Tadle

Summary

In TokenManager.sol, the function tillIn() sends external calls to whitelisted token addresses or contracts representing the points being traded. This function calls the transfer() or transferFrom() function in those contracts.

External functions in PreMarkets.sol and DeliveryPlace.sol utilize tillIn() to handle token transfers. However, they modify state variables after calling this function. This does not follow the Checks-Effects-Interaction (CEI) pattern and is a vector for re-entrancy attacks.

Vulnerability Details

The tillIn() function in TokenManager.sol makes external calls to unverified contracts when isPointToken is true.
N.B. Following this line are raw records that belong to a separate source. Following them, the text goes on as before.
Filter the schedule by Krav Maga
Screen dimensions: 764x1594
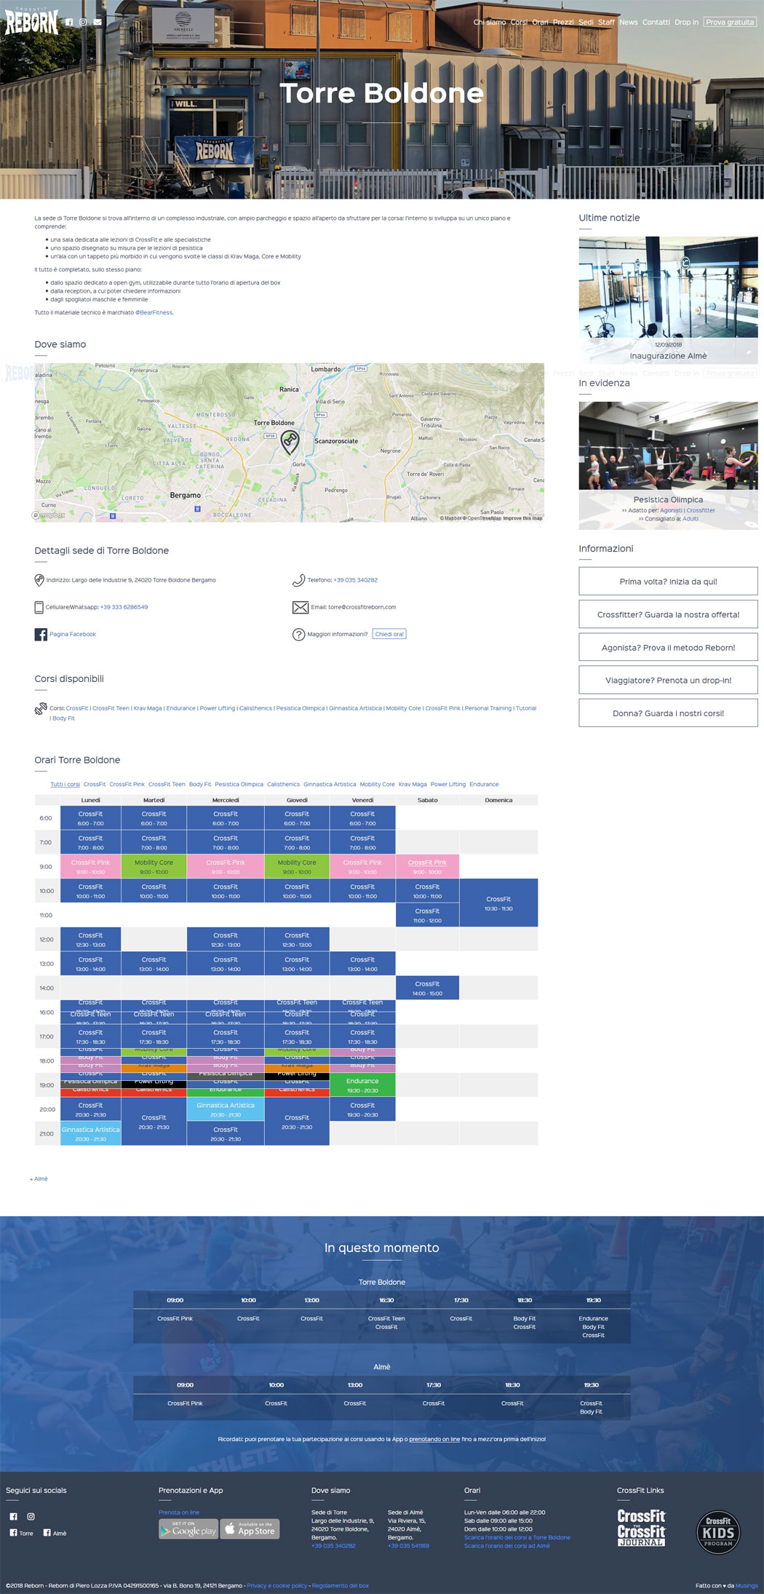[x=413, y=785]
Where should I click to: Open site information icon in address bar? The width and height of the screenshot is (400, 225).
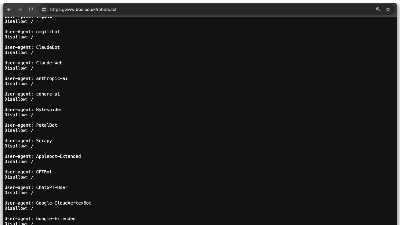(44, 9)
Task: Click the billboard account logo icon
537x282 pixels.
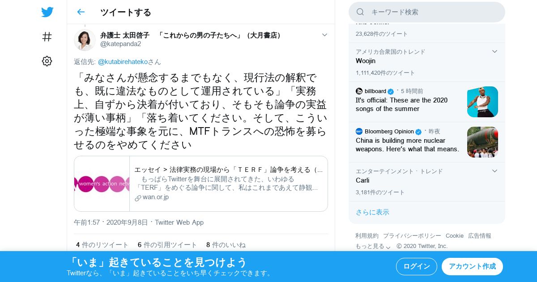Action: click(359, 91)
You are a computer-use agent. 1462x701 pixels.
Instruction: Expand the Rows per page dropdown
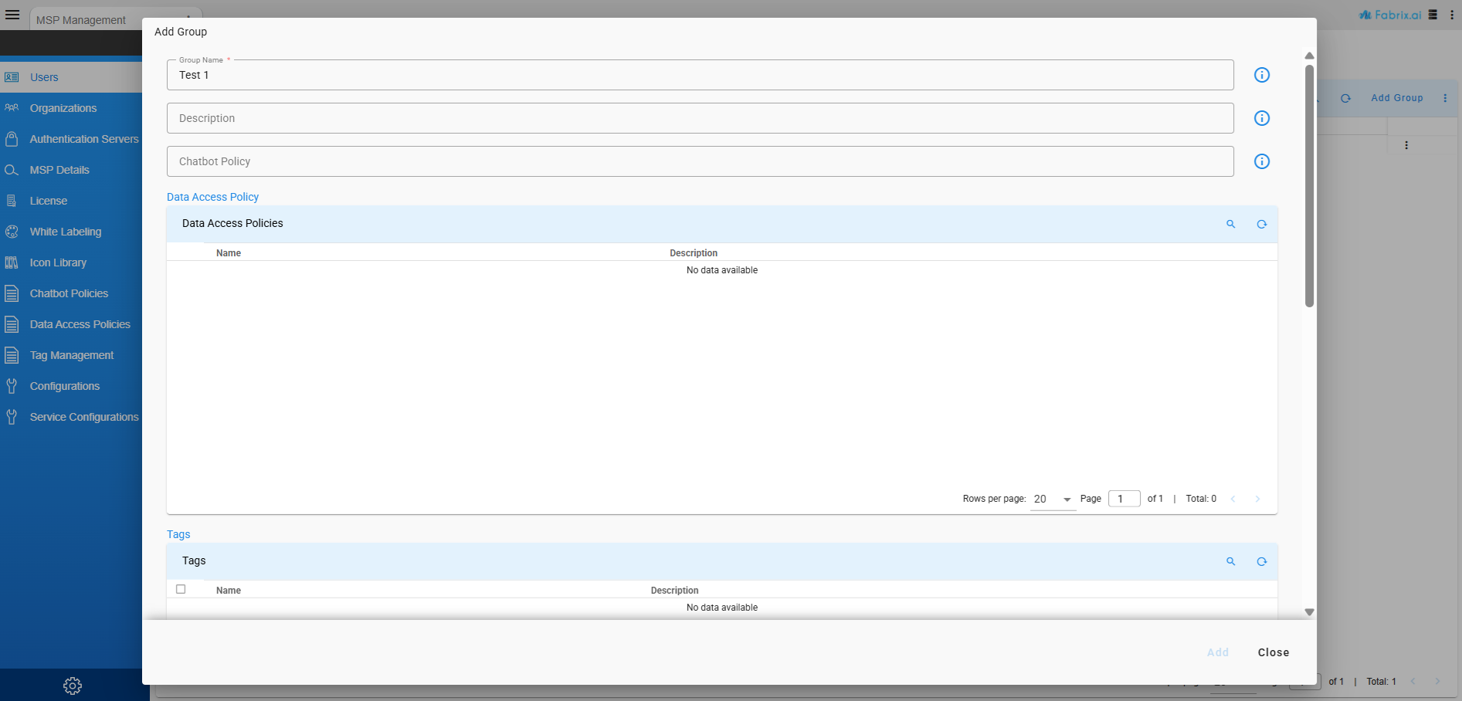(x=1053, y=500)
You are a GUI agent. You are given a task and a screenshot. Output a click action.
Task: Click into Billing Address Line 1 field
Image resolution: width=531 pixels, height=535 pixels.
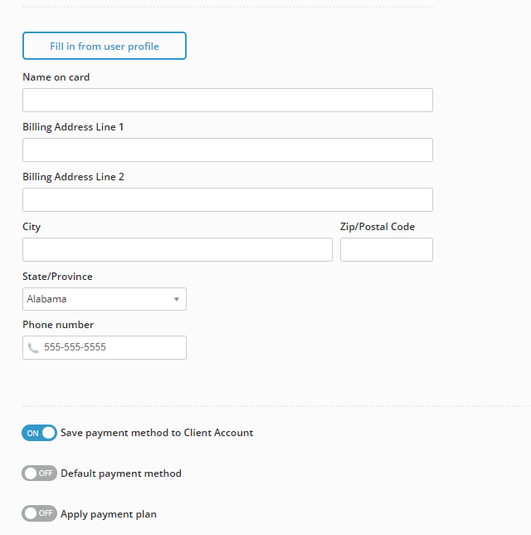click(x=227, y=150)
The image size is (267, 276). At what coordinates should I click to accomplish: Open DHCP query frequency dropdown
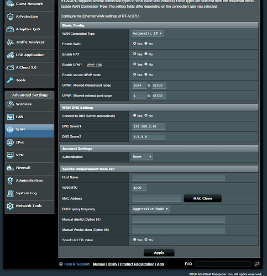tap(150, 209)
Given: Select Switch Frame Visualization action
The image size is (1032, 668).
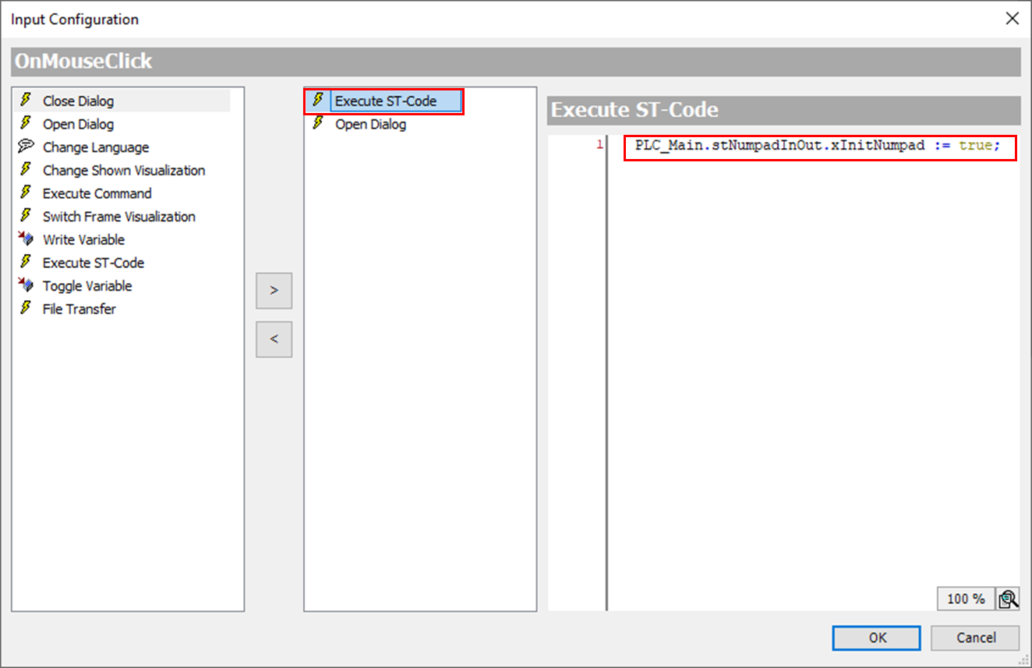Looking at the screenshot, I should point(118,217).
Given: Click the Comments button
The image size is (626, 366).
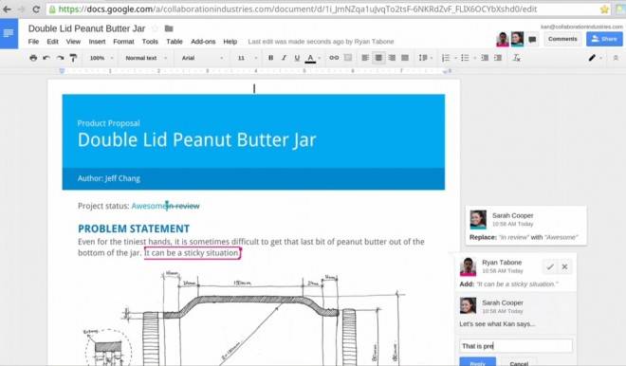Looking at the screenshot, I should [562, 39].
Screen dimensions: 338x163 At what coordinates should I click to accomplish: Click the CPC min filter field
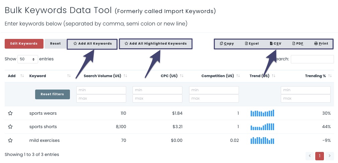pyautogui.click(x=157, y=90)
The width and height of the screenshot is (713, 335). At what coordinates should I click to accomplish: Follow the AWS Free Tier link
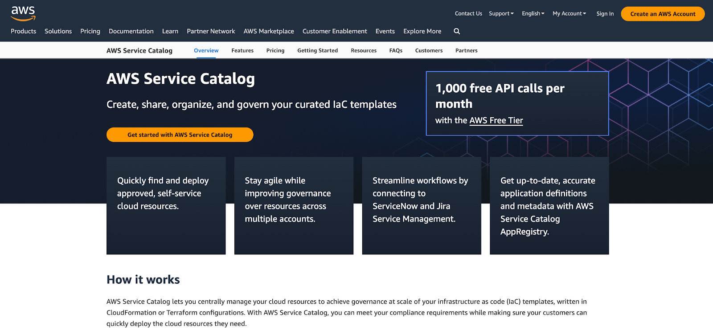[x=496, y=121]
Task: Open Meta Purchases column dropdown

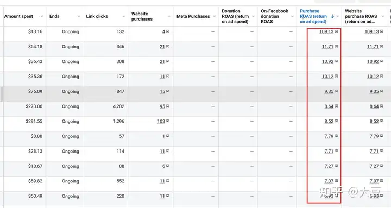Action: [214, 16]
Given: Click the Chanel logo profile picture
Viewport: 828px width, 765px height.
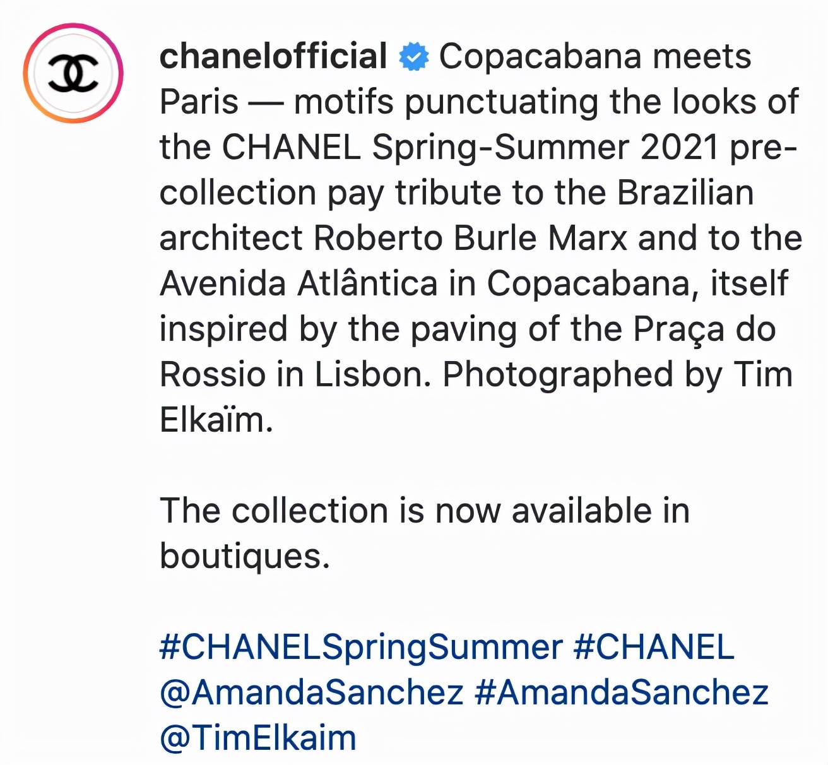Looking at the screenshot, I should coord(73,73).
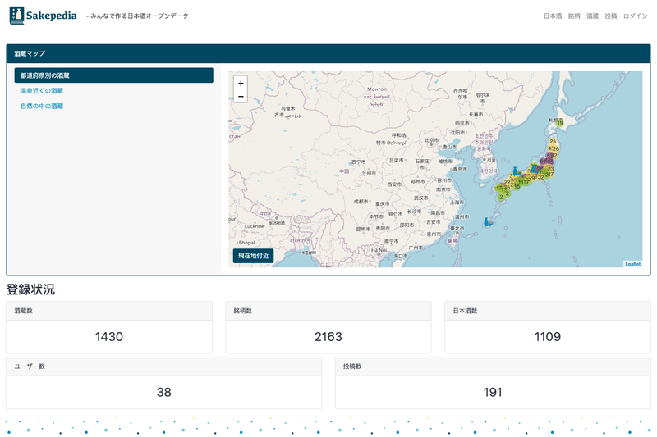
Task: Switch to 自然の中の酒蔵 list
Action: tap(42, 107)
This occurs during the execution of settleAskMaker() and settleAskTaker() functions.

• These external calls invoke either transfer() or transferFrom() functions on the _tokenAddress contract, which is provided by users.

• The contracts lacks re-entrance guards, both in the tillIn() function and external functions that utilize it for token transfers between users and capitalPool.

• This creates a potential attack vector where a malicious contract could re-enter the TokenManager contract before the initial execution is complete, causing unexpected behaviors.

Impact

This re-entrancy attack can result in an attacker withdrawing more funds from the protocol than he is allowed to.

Tools Used

Manual review

Recommendations

1. Implement the Check-Effects-Interactions Pattern: Ensure that all state changes are made before external calls.

2. Use Re-entrancy Guards: Implement re-entrance guards using OpenZeppelin's ReentrancyGuard contract or a similar mechanism. Apply these guards to all external functions that interact with user-supplied token addresses.